Dataset entries:
BEGIN

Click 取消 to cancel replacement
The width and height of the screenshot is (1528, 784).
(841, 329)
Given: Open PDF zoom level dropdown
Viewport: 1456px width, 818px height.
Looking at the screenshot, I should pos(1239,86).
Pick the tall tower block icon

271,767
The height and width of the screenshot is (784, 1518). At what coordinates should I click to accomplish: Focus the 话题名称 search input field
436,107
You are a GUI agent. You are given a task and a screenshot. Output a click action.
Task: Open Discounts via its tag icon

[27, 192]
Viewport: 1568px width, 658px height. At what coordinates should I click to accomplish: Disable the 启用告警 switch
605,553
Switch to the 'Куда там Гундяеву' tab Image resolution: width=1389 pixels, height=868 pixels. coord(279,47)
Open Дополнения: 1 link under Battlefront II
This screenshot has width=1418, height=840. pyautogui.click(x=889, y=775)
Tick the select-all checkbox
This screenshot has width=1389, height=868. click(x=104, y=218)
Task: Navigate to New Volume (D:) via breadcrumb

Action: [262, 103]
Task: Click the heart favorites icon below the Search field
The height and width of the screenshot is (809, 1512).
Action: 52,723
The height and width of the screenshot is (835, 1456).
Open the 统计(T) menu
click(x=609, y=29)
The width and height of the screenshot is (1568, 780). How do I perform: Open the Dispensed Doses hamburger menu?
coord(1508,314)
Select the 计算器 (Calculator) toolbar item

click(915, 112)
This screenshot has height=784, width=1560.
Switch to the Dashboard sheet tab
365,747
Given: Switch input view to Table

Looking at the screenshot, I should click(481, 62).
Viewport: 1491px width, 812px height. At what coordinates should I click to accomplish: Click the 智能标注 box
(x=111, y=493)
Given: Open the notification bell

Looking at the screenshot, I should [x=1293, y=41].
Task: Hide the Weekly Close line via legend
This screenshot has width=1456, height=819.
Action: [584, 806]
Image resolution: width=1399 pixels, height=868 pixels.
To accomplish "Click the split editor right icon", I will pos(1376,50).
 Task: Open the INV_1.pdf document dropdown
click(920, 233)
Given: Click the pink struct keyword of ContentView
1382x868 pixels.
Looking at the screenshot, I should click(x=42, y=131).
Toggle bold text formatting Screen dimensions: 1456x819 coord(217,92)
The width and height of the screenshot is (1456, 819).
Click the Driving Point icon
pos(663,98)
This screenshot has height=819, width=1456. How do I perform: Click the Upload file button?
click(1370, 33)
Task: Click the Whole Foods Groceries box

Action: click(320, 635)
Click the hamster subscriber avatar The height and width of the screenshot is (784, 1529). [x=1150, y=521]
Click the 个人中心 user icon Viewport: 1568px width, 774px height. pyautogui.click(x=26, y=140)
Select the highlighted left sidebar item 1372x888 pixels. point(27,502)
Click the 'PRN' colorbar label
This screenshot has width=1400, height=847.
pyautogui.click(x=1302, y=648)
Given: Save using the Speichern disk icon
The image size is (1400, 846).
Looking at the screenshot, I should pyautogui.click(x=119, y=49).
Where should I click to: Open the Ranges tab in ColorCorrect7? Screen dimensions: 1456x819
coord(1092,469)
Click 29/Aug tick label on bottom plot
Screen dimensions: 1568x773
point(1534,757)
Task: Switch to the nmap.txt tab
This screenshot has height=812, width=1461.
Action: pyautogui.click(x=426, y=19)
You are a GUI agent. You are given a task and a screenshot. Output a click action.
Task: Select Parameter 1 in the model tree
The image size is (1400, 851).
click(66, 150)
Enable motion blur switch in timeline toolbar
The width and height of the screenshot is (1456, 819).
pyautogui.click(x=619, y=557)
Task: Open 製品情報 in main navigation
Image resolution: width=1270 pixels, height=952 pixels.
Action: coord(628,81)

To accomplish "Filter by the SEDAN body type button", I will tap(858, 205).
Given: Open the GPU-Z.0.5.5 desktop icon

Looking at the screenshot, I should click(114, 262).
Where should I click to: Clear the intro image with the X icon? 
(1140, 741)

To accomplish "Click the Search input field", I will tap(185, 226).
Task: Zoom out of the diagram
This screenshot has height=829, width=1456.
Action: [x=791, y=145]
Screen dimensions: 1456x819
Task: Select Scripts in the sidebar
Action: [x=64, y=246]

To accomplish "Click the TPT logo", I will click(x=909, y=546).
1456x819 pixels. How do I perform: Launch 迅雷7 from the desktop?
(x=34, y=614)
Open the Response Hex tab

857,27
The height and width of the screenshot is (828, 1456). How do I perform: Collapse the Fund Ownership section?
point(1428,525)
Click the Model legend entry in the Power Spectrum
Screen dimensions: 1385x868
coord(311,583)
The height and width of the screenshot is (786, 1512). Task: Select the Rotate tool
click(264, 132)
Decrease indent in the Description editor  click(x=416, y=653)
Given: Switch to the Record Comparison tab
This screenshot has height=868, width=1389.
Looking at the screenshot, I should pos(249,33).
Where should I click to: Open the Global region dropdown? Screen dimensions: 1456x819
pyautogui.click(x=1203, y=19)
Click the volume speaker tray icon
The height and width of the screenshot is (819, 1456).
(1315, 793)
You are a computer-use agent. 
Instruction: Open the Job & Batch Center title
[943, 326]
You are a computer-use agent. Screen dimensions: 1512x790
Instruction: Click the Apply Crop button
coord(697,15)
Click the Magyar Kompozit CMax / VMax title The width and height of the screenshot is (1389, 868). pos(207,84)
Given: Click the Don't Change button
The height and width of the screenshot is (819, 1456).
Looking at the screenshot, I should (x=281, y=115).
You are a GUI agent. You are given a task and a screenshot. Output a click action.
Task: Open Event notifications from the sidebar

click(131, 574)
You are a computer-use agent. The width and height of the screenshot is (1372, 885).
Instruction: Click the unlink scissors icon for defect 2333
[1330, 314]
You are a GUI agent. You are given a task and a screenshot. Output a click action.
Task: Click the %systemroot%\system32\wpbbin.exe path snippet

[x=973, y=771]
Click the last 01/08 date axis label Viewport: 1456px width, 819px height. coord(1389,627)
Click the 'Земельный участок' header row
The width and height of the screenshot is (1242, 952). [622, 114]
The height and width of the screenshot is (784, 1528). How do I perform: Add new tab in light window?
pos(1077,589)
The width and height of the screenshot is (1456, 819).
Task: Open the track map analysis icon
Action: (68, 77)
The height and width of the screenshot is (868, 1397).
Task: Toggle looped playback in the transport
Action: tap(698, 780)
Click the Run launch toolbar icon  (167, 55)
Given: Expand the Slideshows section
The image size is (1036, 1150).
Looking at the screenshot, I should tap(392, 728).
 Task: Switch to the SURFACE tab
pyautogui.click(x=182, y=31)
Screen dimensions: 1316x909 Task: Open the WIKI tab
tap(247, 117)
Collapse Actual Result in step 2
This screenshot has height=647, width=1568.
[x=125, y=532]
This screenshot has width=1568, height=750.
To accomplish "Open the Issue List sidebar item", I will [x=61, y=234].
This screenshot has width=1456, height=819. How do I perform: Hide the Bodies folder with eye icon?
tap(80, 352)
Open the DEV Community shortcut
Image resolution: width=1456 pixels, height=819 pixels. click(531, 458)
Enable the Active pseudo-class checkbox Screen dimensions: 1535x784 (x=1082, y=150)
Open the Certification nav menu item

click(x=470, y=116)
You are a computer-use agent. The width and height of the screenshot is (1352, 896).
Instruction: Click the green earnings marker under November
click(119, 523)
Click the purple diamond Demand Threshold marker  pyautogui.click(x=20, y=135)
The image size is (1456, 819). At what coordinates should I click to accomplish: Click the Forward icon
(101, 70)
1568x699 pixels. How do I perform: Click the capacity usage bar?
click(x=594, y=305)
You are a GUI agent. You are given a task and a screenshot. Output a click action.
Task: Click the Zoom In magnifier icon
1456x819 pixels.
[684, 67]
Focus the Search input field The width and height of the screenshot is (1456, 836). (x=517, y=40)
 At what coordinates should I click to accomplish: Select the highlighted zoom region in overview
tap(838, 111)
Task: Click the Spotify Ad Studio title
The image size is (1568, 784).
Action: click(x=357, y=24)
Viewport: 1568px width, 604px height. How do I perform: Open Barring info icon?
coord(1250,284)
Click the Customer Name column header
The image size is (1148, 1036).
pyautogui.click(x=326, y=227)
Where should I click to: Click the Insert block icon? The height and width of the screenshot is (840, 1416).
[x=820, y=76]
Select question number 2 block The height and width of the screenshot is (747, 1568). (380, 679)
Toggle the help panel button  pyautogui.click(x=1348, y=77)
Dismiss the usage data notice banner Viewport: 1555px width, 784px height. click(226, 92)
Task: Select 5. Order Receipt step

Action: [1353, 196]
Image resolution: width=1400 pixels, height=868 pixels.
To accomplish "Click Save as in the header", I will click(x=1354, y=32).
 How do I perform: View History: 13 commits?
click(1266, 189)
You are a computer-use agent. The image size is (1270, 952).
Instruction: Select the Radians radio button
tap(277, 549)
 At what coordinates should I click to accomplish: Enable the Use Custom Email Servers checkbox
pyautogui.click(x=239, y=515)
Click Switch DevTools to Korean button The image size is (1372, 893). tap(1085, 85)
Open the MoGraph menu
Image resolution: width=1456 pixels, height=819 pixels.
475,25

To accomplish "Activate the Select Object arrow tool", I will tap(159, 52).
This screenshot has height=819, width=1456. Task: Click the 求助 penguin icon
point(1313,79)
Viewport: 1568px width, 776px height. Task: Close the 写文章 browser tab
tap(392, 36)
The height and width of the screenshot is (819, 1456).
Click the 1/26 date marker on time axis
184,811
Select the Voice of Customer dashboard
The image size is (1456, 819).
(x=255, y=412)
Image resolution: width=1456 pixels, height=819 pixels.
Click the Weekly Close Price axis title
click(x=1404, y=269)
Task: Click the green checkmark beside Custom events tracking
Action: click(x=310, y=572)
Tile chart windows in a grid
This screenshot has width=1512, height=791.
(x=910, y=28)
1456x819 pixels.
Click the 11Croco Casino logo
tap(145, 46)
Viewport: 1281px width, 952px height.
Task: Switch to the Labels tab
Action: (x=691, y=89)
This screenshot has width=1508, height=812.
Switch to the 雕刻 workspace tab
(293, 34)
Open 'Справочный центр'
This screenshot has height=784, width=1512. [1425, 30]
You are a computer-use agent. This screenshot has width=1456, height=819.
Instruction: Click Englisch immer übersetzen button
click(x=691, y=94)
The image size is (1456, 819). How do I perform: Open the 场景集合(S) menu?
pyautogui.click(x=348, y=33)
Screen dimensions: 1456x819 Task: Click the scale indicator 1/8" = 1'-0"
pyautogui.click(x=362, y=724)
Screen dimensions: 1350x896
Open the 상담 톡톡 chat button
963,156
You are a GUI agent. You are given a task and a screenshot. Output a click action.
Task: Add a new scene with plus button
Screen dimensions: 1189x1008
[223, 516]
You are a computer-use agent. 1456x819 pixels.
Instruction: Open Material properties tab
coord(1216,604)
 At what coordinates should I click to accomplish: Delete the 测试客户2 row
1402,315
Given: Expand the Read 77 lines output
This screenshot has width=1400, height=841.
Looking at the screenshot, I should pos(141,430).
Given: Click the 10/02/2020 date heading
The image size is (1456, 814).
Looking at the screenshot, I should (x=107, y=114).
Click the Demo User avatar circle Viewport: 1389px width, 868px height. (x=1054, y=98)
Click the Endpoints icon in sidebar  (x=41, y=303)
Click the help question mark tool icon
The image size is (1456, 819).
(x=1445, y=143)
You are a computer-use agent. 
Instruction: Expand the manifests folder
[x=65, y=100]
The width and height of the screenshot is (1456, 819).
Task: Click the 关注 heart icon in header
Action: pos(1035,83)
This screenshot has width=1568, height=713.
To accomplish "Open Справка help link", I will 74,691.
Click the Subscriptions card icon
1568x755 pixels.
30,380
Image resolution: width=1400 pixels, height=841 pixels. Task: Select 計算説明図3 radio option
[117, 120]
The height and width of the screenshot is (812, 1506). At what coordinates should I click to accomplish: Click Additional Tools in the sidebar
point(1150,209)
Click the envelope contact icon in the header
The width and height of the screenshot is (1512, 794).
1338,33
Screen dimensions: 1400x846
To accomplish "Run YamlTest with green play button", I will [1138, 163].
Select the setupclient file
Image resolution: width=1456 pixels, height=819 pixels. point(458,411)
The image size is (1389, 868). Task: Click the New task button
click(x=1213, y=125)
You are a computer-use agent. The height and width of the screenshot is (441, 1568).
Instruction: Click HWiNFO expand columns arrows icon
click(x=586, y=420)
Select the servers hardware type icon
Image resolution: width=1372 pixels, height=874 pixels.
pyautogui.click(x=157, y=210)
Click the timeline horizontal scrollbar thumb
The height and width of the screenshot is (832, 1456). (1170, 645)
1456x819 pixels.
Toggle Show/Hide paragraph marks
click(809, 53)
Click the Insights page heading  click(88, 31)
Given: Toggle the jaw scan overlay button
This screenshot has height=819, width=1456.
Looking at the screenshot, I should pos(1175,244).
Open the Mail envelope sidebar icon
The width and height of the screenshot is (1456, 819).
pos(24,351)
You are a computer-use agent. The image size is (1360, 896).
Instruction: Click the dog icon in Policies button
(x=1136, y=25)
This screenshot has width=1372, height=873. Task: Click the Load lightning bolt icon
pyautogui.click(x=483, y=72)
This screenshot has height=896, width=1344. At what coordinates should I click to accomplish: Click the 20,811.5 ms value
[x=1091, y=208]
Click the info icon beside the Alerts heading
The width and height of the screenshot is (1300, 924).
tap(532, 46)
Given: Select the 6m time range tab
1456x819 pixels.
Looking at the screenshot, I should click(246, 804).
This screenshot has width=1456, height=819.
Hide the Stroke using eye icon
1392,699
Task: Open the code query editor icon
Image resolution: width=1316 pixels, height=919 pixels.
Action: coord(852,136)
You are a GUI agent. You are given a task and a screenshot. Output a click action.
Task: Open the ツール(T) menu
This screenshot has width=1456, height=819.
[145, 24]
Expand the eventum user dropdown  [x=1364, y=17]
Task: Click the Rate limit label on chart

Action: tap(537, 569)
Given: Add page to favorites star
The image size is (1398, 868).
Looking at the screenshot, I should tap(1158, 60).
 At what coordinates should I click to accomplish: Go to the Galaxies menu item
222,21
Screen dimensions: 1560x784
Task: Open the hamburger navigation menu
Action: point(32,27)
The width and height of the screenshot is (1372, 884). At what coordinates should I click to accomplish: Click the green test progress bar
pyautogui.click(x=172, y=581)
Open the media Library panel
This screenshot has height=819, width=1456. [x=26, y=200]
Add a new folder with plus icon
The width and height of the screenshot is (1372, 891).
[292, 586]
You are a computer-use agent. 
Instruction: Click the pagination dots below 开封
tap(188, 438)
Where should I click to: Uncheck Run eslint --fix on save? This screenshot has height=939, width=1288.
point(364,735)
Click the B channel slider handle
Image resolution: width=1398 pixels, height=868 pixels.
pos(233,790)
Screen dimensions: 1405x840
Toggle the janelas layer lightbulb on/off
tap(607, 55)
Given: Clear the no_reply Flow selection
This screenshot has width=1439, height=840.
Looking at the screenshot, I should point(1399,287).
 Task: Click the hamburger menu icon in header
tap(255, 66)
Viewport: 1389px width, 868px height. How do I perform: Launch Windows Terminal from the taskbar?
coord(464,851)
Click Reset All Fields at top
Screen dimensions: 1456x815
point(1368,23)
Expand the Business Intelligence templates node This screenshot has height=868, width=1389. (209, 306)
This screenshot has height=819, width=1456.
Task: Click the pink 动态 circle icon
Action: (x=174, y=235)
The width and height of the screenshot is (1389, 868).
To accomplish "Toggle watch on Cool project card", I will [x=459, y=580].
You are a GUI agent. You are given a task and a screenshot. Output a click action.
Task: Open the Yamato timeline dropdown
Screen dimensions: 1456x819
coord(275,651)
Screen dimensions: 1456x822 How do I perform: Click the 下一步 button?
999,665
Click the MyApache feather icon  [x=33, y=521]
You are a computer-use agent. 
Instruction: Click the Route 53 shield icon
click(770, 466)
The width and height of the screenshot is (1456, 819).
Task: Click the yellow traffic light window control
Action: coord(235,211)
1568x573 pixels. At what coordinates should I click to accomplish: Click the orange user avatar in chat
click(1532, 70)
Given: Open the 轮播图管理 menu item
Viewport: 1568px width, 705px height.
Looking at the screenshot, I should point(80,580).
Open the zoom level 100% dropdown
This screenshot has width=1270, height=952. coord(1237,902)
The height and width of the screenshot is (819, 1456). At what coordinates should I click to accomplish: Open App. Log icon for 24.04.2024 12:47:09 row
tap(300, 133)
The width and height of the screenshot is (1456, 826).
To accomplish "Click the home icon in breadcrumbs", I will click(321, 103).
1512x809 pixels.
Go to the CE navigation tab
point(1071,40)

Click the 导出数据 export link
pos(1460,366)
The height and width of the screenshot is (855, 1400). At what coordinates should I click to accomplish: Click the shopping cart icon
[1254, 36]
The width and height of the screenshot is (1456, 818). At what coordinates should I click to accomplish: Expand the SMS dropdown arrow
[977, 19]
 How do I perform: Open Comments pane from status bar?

END

Show all lines in the entries above where the word "computer" appears.

▶ [RESPONSE AREA]:
You are a computer-use agent. 
You are a computer-use agent. Screen dimensions: 1512x790
You are a computer-use agent. The width and height of the screenshot is (1372, 885).
You are a computer-use agent. The width and height of the screenshot is (1352, 896).
You are a computer-use agent. The image size is (1270, 952).
You are a computer-use agent. This screenshot has width=1456, height=819.
You are a computer-use agent. 1456x819 pixels.
You are a computer-use agent. 
You are a computer-use agent. The height and width of the screenshot is (441, 1568).
You are a computer-use agent. The image size is (1360, 896).
You are a computer-use agent. 
You are a computer-use agent. 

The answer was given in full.